**Aim of the task**
Copy out the lines of the listing below word for word, from the line containing "Image resolution: width=1192" through the end of the listing. Omit the pictures.

--- Data provided ---

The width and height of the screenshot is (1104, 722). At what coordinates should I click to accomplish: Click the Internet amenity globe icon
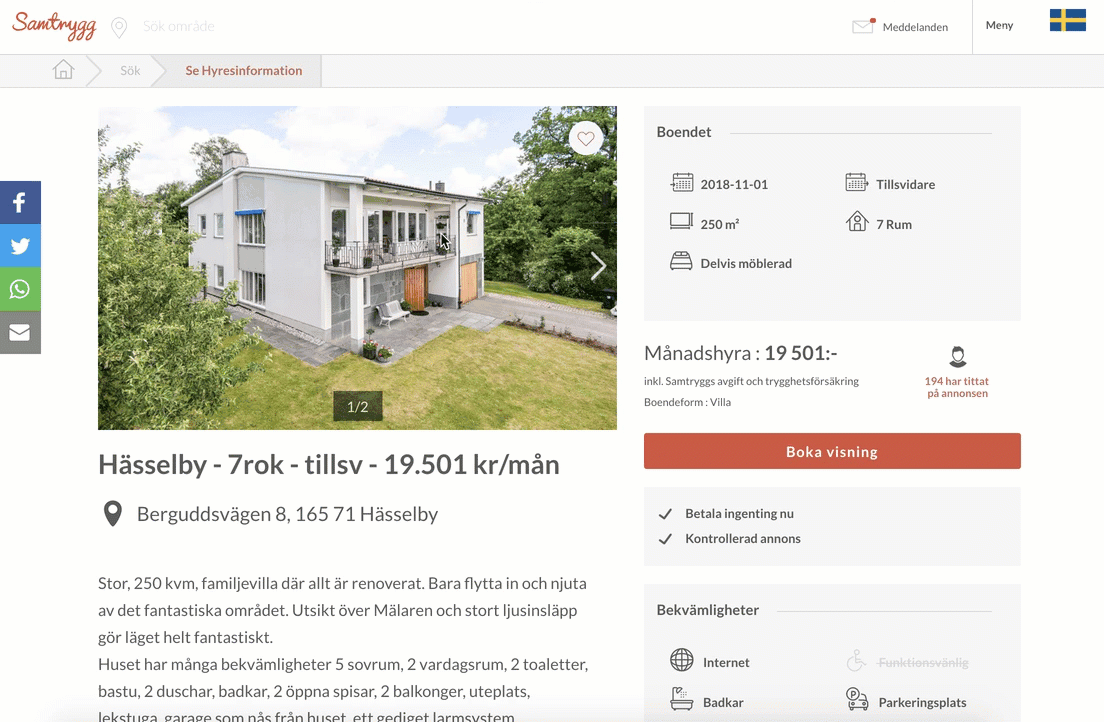tap(682, 660)
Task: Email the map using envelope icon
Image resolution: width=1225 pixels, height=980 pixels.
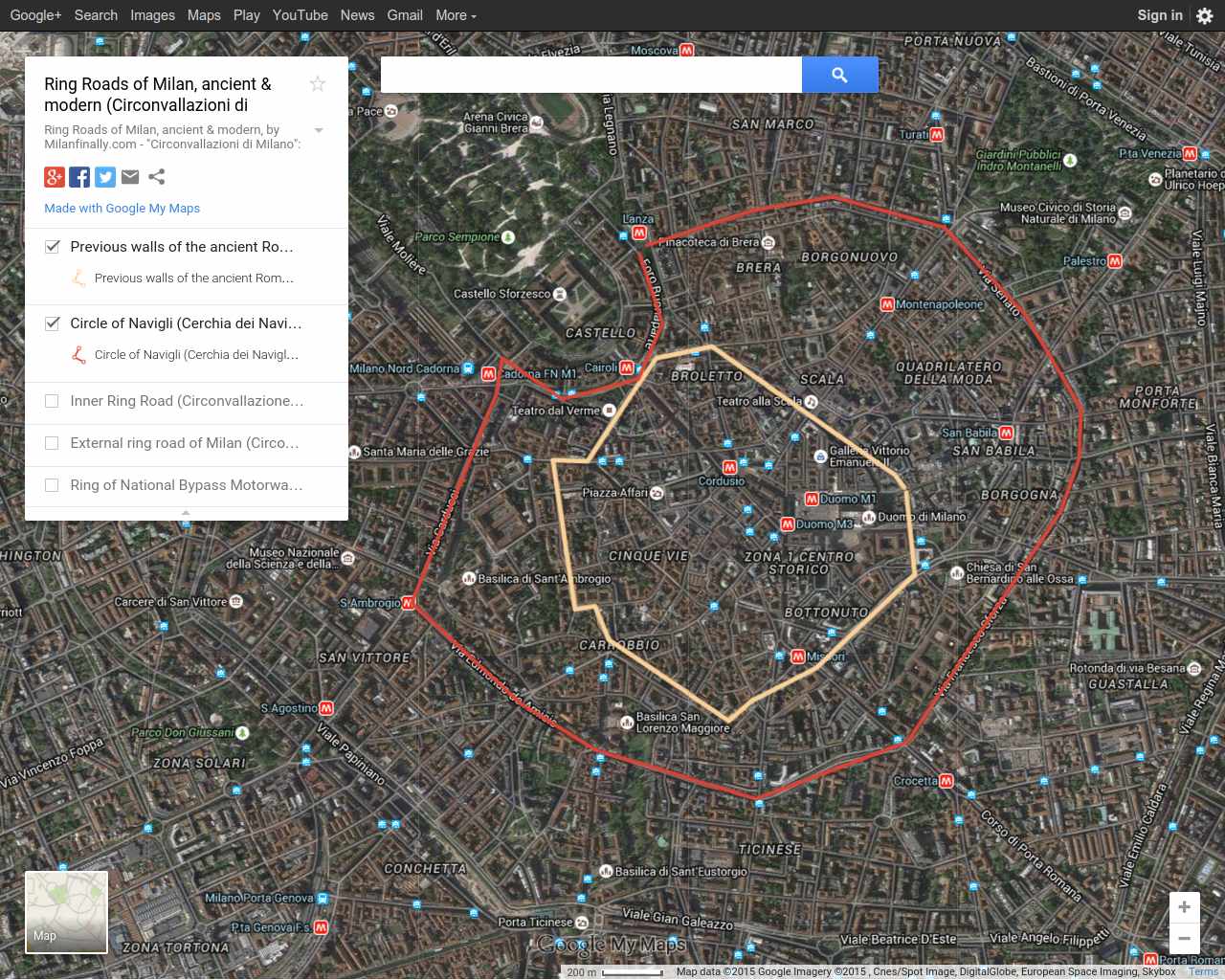Action: click(x=130, y=177)
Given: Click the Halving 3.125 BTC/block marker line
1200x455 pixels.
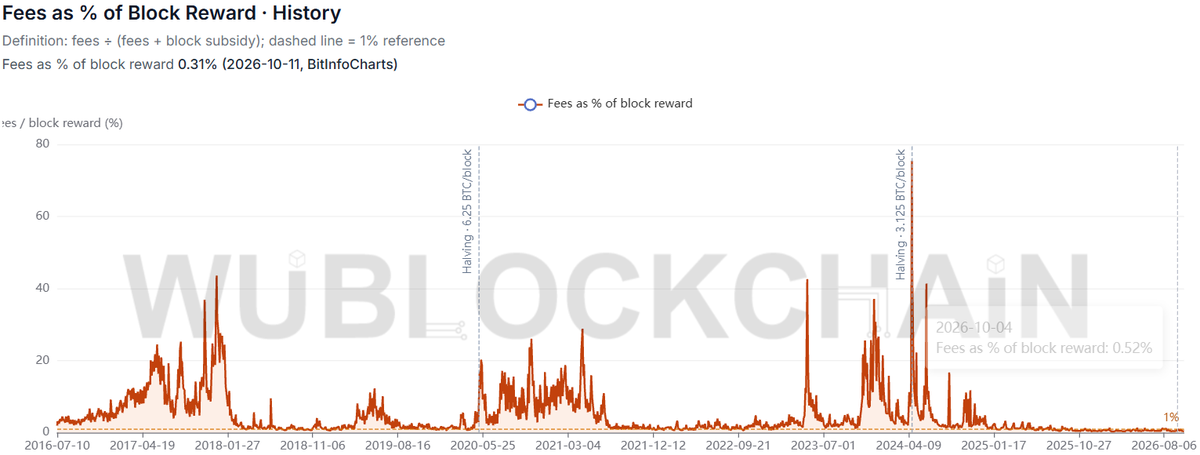Looking at the screenshot, I should [x=911, y=288].
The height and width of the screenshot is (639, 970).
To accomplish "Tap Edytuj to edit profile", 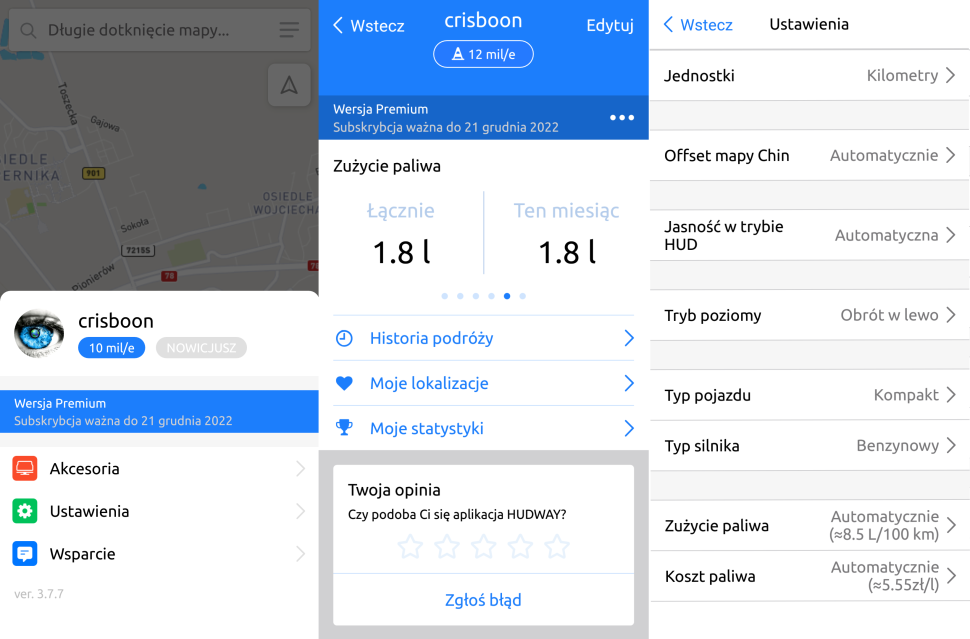I will 609,26.
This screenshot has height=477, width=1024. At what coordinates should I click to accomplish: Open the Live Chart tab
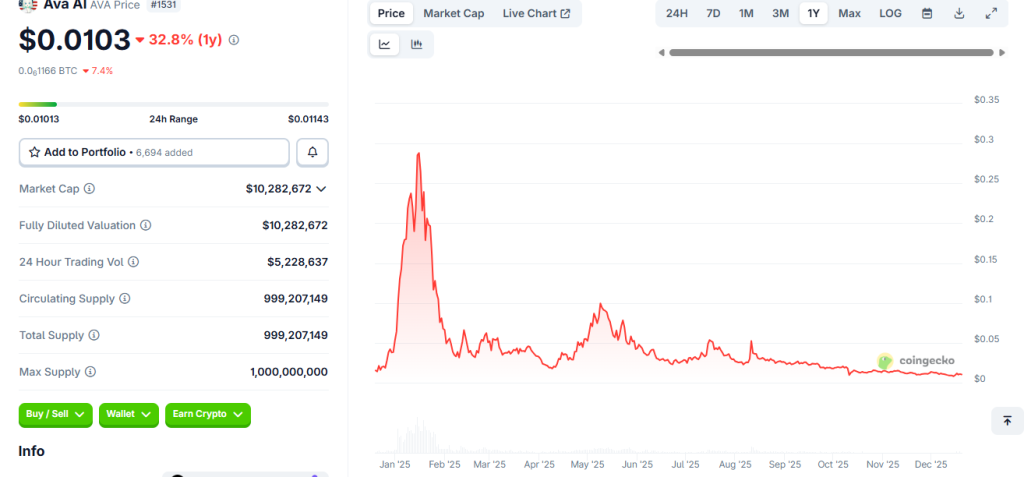[x=536, y=14]
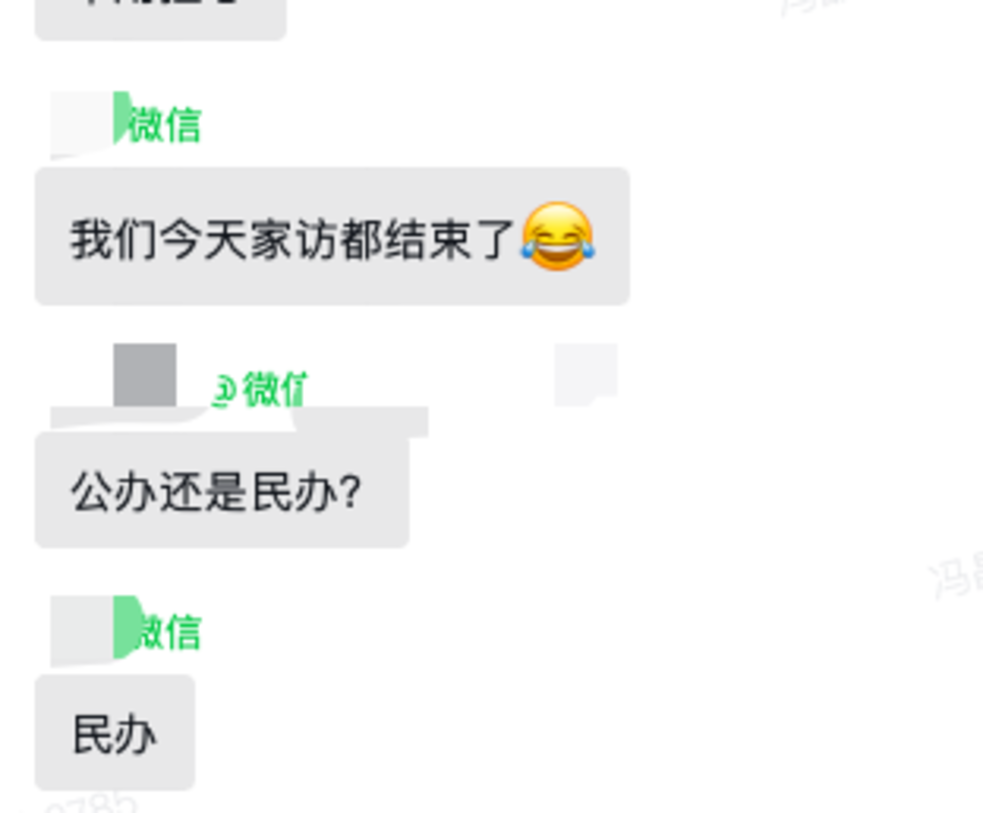Screen dimensions: 983x813
Task: Click the message bubble 我们今天家访都结束了
Action: coord(332,236)
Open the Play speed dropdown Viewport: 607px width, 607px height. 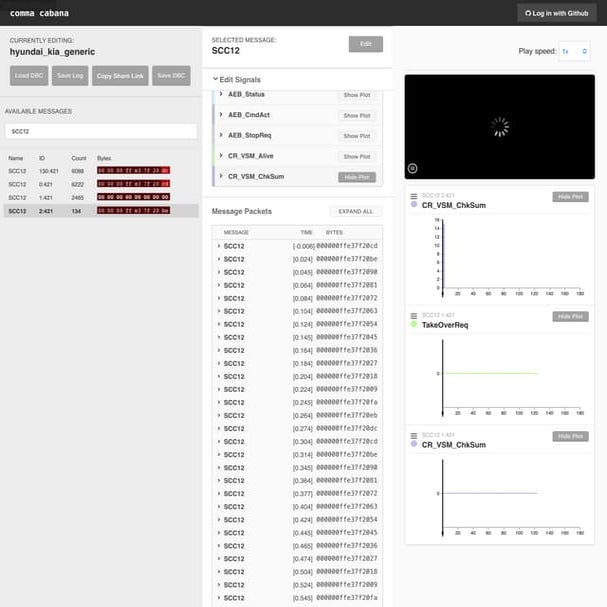(x=575, y=50)
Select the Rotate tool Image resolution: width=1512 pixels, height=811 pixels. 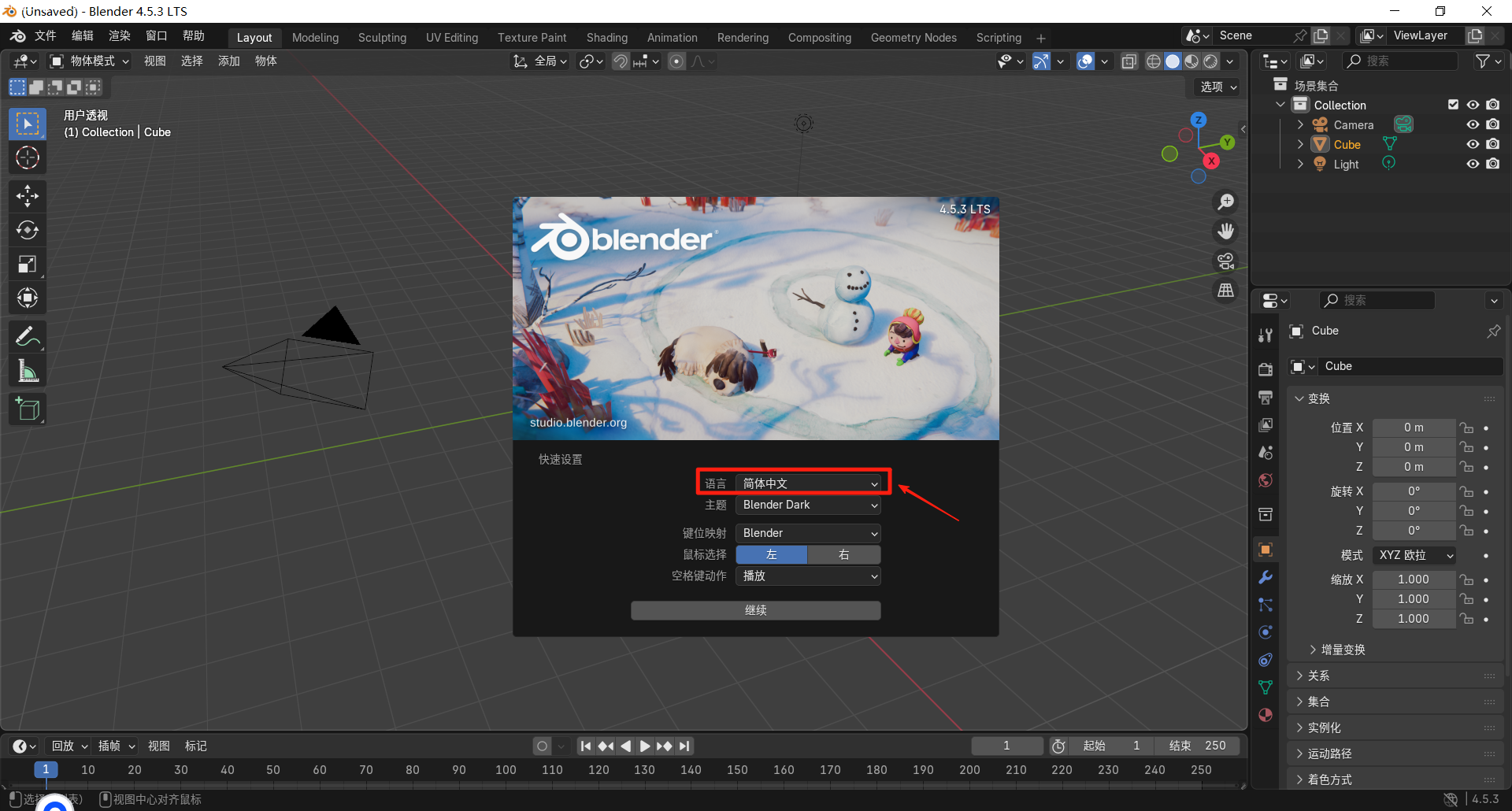(x=28, y=230)
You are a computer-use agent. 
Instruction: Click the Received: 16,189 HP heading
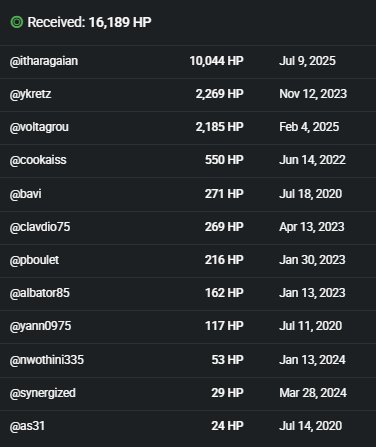[x=89, y=22]
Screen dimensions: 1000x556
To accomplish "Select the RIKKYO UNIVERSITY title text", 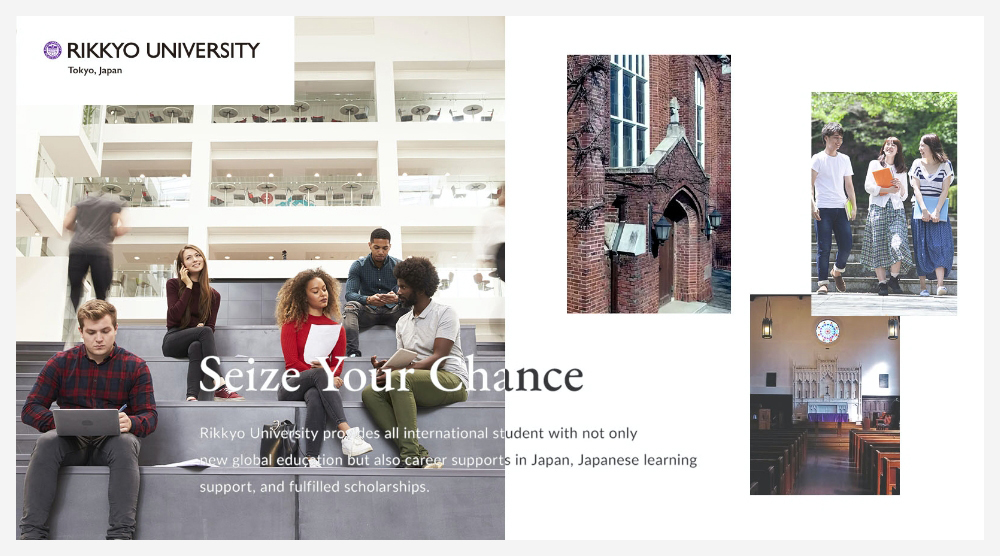I will click(x=163, y=50).
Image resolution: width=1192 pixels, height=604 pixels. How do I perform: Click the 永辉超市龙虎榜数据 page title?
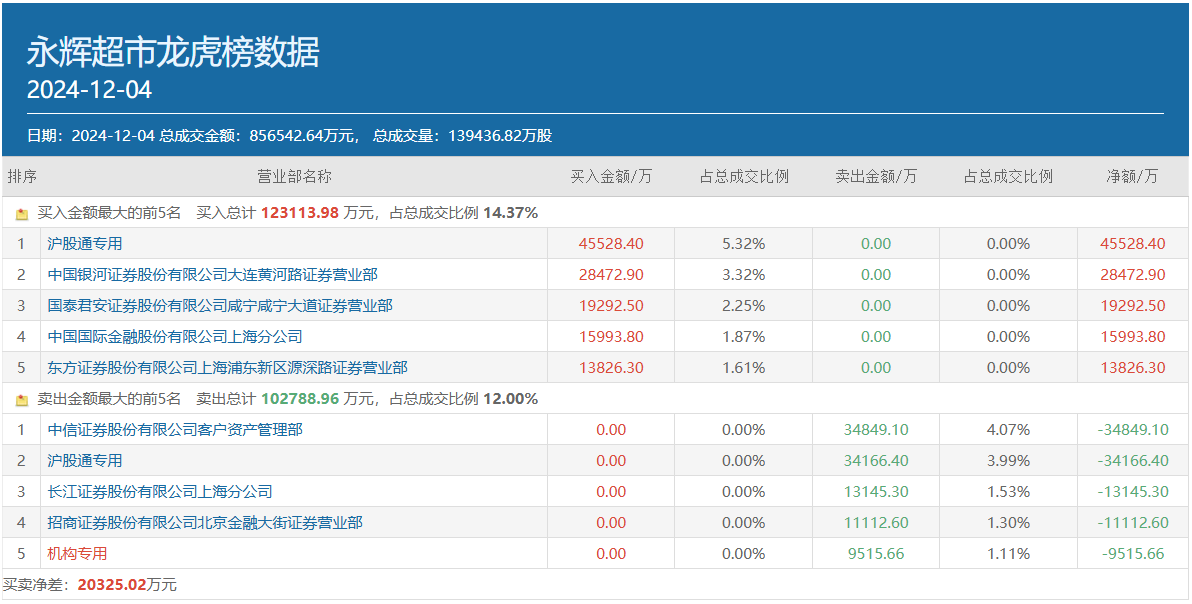(173, 52)
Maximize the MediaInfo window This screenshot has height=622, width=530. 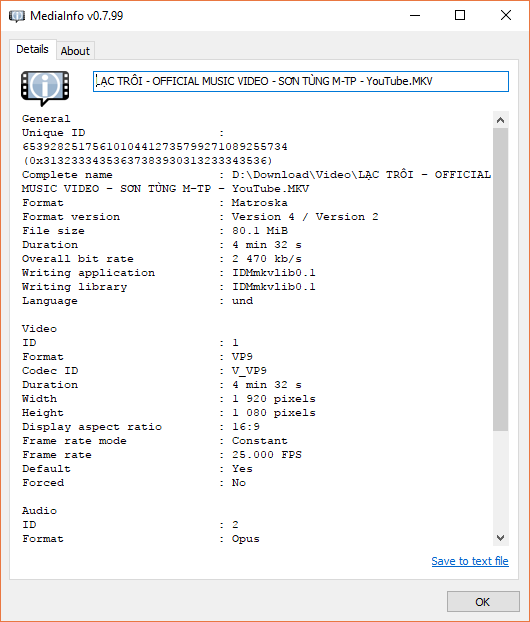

---

**Response for this exercise**
Image resolution: width=1192 pixels, height=604 pixels. How do I perform: Click the 永辉超市龙虎榜数据 page title?
(173, 52)
Maximize the MediaInfo window This screenshot has height=622, width=530. 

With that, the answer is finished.